◆ **DATA UNDER STUDY**
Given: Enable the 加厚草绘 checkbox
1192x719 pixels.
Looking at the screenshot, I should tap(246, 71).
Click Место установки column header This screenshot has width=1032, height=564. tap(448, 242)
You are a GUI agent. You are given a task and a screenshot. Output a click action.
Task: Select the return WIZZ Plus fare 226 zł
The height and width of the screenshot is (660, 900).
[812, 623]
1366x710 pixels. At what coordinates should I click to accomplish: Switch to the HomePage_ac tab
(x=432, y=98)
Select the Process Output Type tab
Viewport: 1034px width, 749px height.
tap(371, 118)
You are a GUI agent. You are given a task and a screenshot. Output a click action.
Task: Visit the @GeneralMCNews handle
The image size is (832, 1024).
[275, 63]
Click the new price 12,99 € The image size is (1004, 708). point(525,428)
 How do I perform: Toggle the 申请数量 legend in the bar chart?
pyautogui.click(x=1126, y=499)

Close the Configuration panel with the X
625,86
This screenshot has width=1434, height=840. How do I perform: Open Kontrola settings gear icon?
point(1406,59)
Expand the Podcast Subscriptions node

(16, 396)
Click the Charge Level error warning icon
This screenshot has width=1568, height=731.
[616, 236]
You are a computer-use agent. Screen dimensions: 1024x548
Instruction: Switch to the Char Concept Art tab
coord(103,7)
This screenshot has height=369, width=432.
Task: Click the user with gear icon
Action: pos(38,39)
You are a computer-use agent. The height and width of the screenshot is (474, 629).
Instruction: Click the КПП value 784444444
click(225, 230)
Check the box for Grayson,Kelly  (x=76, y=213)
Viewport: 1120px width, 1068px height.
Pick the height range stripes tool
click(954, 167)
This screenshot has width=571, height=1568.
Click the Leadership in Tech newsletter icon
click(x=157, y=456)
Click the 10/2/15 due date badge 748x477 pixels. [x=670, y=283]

◆ **EXERCISE**
Take each line of the material above that holds the string "computer" and copy it.

◆ **TASK OUTPUT**
You are a computer-use agent. Screen dimensions: 1024x548
You are a computer-use agent. The height and width of the screenshot is (474, 629).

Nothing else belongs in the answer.